> _CHALLENGE A_
Repeat the stretch from "- A large standard" through "or irregular distributions." in the standard deviation text, but switch "identical" to "the same".
> _CHALLENGE B_
Name each step the standard deviation text gives for the calculation, using only the short heading of each step.
> _CHALLENGE C_
Extend the standard deviation text past its last sentence.

> _SUPPLIED TEXT_
Population and Sample Standard Deviation
The formula depends on whether the data represents the complete population of interest or only a sample from a larger population.
Population standard deviation
σ = √[ Σ(xᵢ − μ)² / N ]
Use this formula when every member of the population is included. Here, σ is the population standard deviation, xᵢ is an individual value, μ is the population mean, and N is the number of observations in the population.
Sample standard deviation
s = √[ Σ(xᵢ − x̄)² / (n − 1) ]
Use this formula when a sample is being used to estimate variability in a larger population. Here, s is the sample standard deviation, x̄ is the sample mean, and n is the sample size. Dividing by n − 1 reduces the tendency of a sample to underestimate population variability.
How to Calculate Standard Deviation
Suppose a sample contains the values 5, 7, 3, and 7. The calculation can be completed in six steps.
1. Find the mean. (5 + 7 + 3 + 7) ÷ 4 = 5.5
2. Find each deviation. Subtract 5.5 from each observation.
3. Square the deviations. This prevents positive and negative deviations from cancelling.
4. Add the squared deviations. The sum is 11.
5. Divide by n − 1. Because the values are a sample, 11 ÷ 3 = 3.6667.
6. Take the square root. √3.6667 ≈ 1.91.
| Value (xᵢ) | Deviation (xᵢ − 5.5) | Squared deviation |
|---|---|---|
| 5 | −0.5 | 0.25 |
| 7 | 1.5 | 2.25 |
| 3 | −2.5 | 6.25 |
| 7 | 1.5 | 2.25 |
| Total | 11.00 |
For this sample, the standard deviation is approximately 1.91. This means the observations are spread around the mean of 5.5 by roughly two units.
How to Interpret the Result
Standard deviation must be interpreted in the context of the measurement scale and the dataset. There is no universal threshold that defines a value as low or high.
- A small standard deviation means that observations are concentrated near the mean.
- A large standard deviation means that observations are more widely spread.
- A standard deviation of zero means that all observations are identical.
- Standard deviation cannot be negative.
For approximately normally distributed data, about 68% of observations fall within one standard deviation of the mean, about 95% fall within two, and about 99.7% fall within three. These percentages should not be applied automatically to strongly skewed or irregular distributions.

> _Entries for locating text and elements_
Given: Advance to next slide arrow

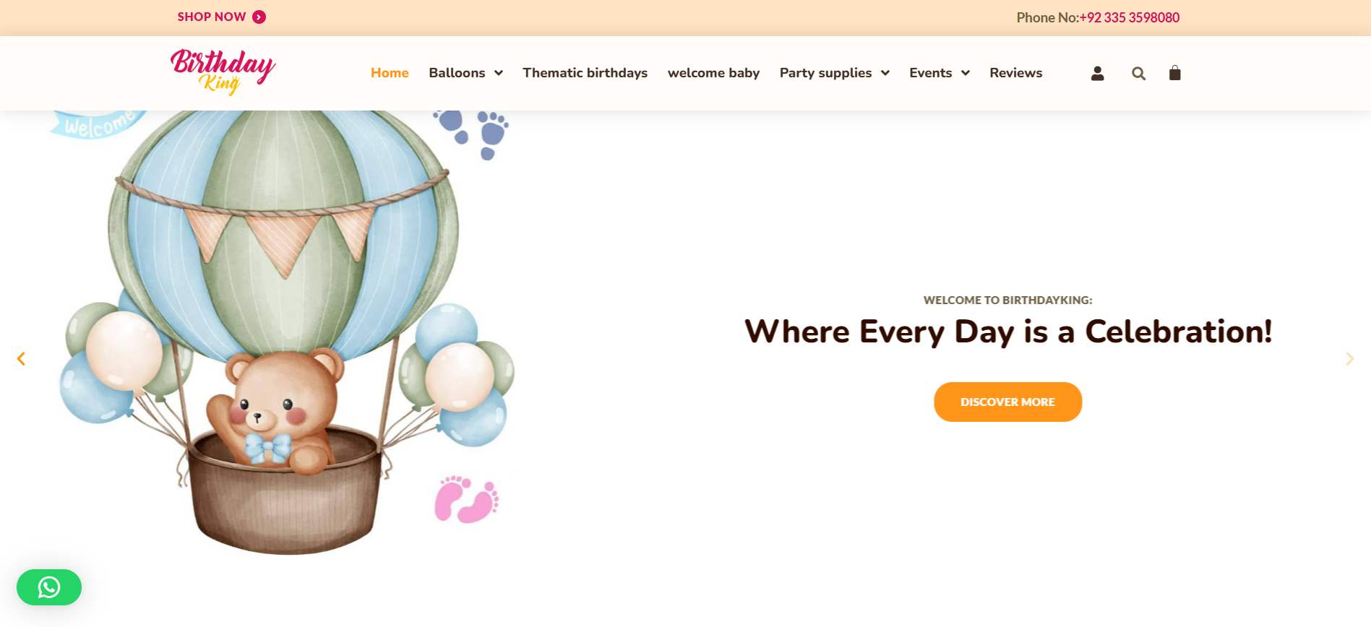Looking at the screenshot, I should pos(1349,358).
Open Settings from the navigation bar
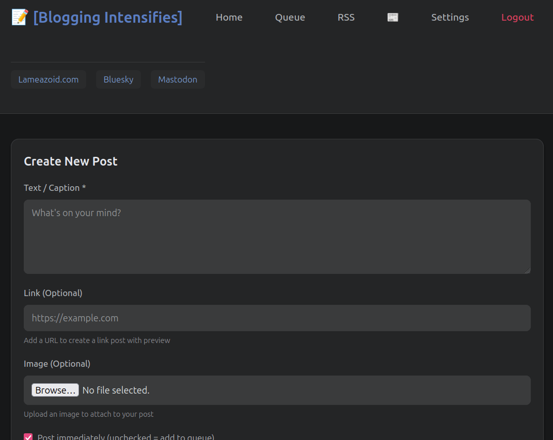The width and height of the screenshot is (553, 440). tap(450, 18)
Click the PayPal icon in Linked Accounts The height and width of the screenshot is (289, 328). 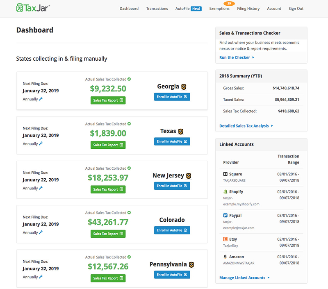point(226,215)
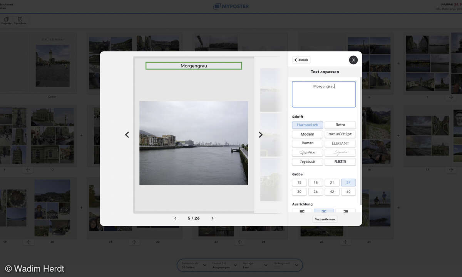The width and height of the screenshot is (462, 277).
Task: Select the Tagebuch font option
Action: [x=307, y=162]
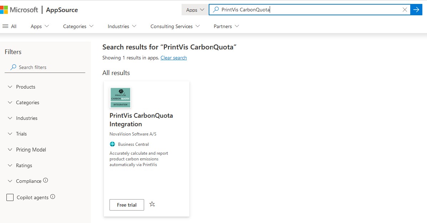Open the Apps search scope dropdown
The image size is (427, 223).
coord(195,10)
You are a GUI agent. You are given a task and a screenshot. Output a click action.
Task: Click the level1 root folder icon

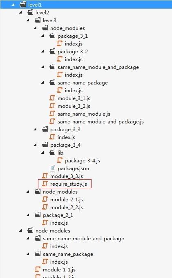click(23, 5)
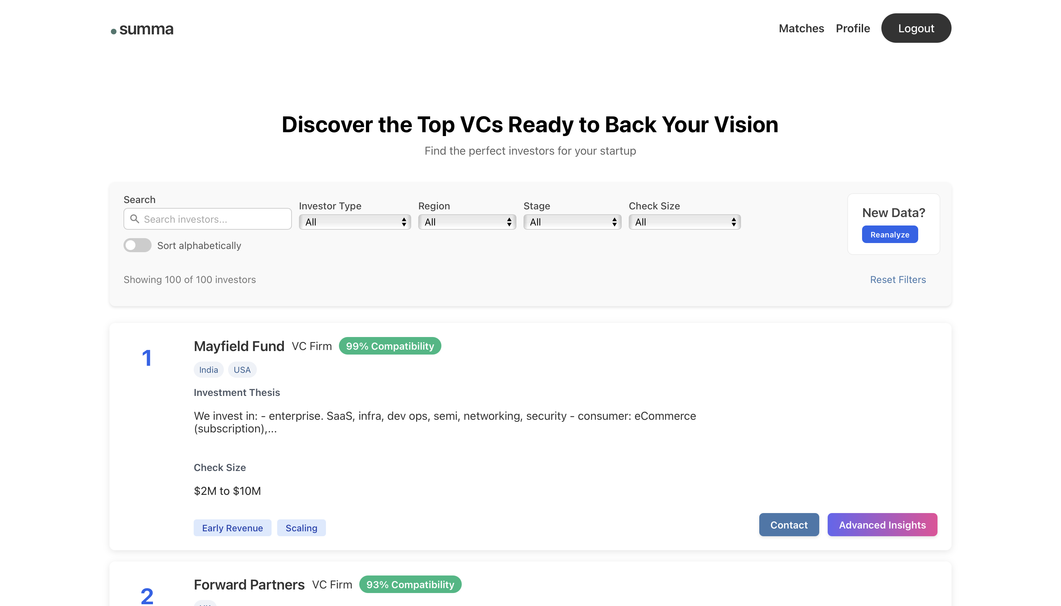This screenshot has width=1061, height=606.
Task: Click the USA region tag
Action: (242, 370)
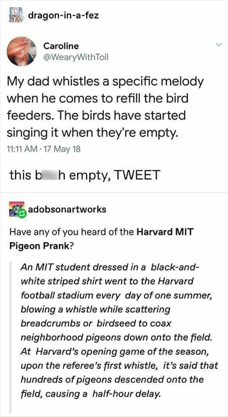Select the 'this b h empty, TWEET' caption
Viewport: 228px width, 417px height.
point(84,175)
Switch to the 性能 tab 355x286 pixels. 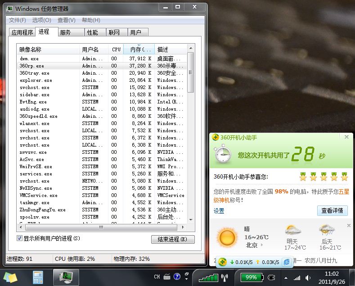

> _TASK RESPONSE A_
- A large standard deviation means that observations are more widely spread.
- A standard deviation of zero means that all observations are the same.
- Standard deviation cannot be negative.
For approximately normally distributed data, about 68% of observations fall within one standard deviation of the mean, about 95% fall within two, and about 99.7% fall within three. These percentages should not be applied automatically to strongly skewed or irregular distributions.

> _TASK RESPONSE B_
1. Find the mean.
2. Find each deviation.
3. Square the deviations.
4. Add the squared deviations.
5. Divide by n − 1.
6. Take the square root.

> _TASK RESPONSE C_
Standard Deviation and Variance
Variance and standard deviation measure the same underlying property: dispersion around the mean. Variance is the average squared deviation from the mean. Standard deviation is the square root of that variance.
The main practical difference is the unit. If the data is measured in kilograms, the variance is expressed in kilograms squared, while the standard deviation is expressed in kilograms. Standard deviation is therefore usually easier to communicate, while variance is often convenient in statistical formulas and models.
When Is Standard Deviation Useful?
Standard deviation is useful whenever the amount of variation matters. Common applications include:
- Research: describing variation in measurements or participant responses.
- Finance: summarizing the volatility of returns, while recognizing that volatility is not the only form of risk.
- Manufacturing: monitoring whether product dimensions or process outputs remain consistent.
- Education: comparing the spread of examination scores.
- Business analysis: assessing variation in sales, demand, delivery times, or operational performance.
- Data science: identifying unusual values, checking feature distributions, and supporting standardization.
Limitations and Common Mistakes
Standard deviation is informative, but it should not be interpreted in isolation.
- Outliers can increase it substantially because deviations are squared.
- For strongly skewed data, the median and interquartile range may describe the distribution more clearly.
- A lower value is not always preferable. The desired amount of variation depends on the purpose of the analysis.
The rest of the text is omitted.